WORK TO DO —
Please reproduce every one of the following records word for word.

— Start of MATERIAL TO PROCESS —

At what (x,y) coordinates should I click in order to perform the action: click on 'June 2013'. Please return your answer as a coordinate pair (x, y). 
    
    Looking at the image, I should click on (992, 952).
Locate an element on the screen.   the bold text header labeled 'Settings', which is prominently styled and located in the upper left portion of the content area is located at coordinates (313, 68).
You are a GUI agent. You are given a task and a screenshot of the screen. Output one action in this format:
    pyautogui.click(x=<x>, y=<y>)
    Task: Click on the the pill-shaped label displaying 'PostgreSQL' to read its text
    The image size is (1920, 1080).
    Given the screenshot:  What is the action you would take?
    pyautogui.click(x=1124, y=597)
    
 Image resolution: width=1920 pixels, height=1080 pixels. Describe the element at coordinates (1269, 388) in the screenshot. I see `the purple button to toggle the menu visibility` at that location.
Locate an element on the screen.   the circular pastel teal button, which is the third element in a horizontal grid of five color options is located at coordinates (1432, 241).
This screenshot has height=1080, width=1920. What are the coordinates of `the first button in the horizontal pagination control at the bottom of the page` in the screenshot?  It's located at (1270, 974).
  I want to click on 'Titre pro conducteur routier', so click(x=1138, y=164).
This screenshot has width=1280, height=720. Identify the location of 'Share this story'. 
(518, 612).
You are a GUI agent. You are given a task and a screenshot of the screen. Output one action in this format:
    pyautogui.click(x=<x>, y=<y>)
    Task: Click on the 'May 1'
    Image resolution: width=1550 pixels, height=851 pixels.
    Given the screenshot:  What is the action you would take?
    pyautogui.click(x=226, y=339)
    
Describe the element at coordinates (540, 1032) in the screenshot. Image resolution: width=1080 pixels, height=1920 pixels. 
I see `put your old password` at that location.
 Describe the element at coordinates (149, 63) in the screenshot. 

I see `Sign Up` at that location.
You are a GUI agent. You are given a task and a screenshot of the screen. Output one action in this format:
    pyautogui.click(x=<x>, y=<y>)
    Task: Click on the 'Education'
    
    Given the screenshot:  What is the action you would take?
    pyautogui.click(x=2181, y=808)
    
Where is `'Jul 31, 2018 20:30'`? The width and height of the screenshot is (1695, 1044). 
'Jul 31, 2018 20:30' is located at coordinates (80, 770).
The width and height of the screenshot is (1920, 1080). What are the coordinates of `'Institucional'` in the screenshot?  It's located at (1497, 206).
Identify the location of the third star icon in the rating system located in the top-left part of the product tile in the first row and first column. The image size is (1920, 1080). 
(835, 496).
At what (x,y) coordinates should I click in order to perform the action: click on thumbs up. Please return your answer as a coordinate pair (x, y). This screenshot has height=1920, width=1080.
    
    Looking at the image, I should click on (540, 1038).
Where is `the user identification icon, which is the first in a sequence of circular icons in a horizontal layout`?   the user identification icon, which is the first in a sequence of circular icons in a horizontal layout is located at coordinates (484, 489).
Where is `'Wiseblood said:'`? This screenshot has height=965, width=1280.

— End of MATERIAL TO PROCESS —

SOLUTION TO THIS EXERCISE —
At what (x,y) coordinates should I click in order to perform the action: click on 'June 2013'. Please return your answer as a coordinate pair (x, y). 
    
    Looking at the image, I should click on (992, 952).
Locate an element on the screen.   the bold text header labeled 'Settings', which is prominently styled and located in the upper left portion of the content area is located at coordinates (313, 68).
You are a GUI agent. You are given a task and a screenshot of the screen. Output one action in this format:
    pyautogui.click(x=<x>, y=<y>)
    Task: Click on the the pill-shaped label displaying 'PostgreSQL' to read its text
    The image size is (1920, 1080).
    Given the screenshot:  What is the action you would take?
    pyautogui.click(x=1124, y=597)
    
 Image resolution: width=1920 pixels, height=1080 pixels. Describe the element at coordinates (1269, 388) in the screenshot. I see `the purple button to toggle the menu visibility` at that location.
Locate an element on the screen.   the circular pastel teal button, which is the third element in a horizontal grid of five color options is located at coordinates (1432, 241).
This screenshot has height=1080, width=1920. What are the coordinates of `the first button in the horizontal pagination control at the bottom of the page` in the screenshot?  It's located at (1270, 974).
  I want to click on 'Titre pro conducteur routier', so click(x=1138, y=164).
This screenshot has width=1280, height=720. Identify the location of 'Share this story'. 
(518, 612).
You are a GUI agent. You are given a task and a screenshot of the screen. Output one action in this format:
    pyautogui.click(x=<x>, y=<y>)
    Task: Click on the 'May 1'
    Image resolution: width=1550 pixels, height=851 pixels.
    Given the screenshot:  What is the action you would take?
    pyautogui.click(x=226, y=339)
    
Describe the element at coordinates (540, 1032) in the screenshot. Image resolution: width=1080 pixels, height=1920 pixels. 
I see `put your old password` at that location.
 Describe the element at coordinates (149, 63) in the screenshot. 

I see `Sign Up` at that location.
You are a GUI agent. You are given a task and a screenshot of the screen. Output one action in this format:
    pyautogui.click(x=<x>, y=<y>)
    Task: Click on the 'Education'
    
    Given the screenshot:  What is the action you would take?
    pyautogui.click(x=2181, y=808)
    
Where is `'Jul 31, 2018 20:30'`? The width and height of the screenshot is (1695, 1044). 
'Jul 31, 2018 20:30' is located at coordinates (80, 770).
The width and height of the screenshot is (1920, 1080). What are the coordinates of `'Institucional'` in the screenshot?  It's located at (1497, 206).
Identify the location of the third star icon in the rating system located in the top-left part of the product tile in the first row and first column. The image size is (1920, 1080). 
(835, 496).
At what (x,y) coordinates should I click in order to perform the action: click on thumbs up. Please return your answer as a coordinate pair (x, y). This screenshot has height=1920, width=1080.
    
    Looking at the image, I should click on (540, 1038).
Where is `the user identification icon, which is the first in a sequence of circular icons in a horizontal layout`?   the user identification icon, which is the first in a sequence of circular icons in a horizontal layout is located at coordinates (484, 489).
Where is `'Wiseblood said:'`? This screenshot has height=965, width=1280.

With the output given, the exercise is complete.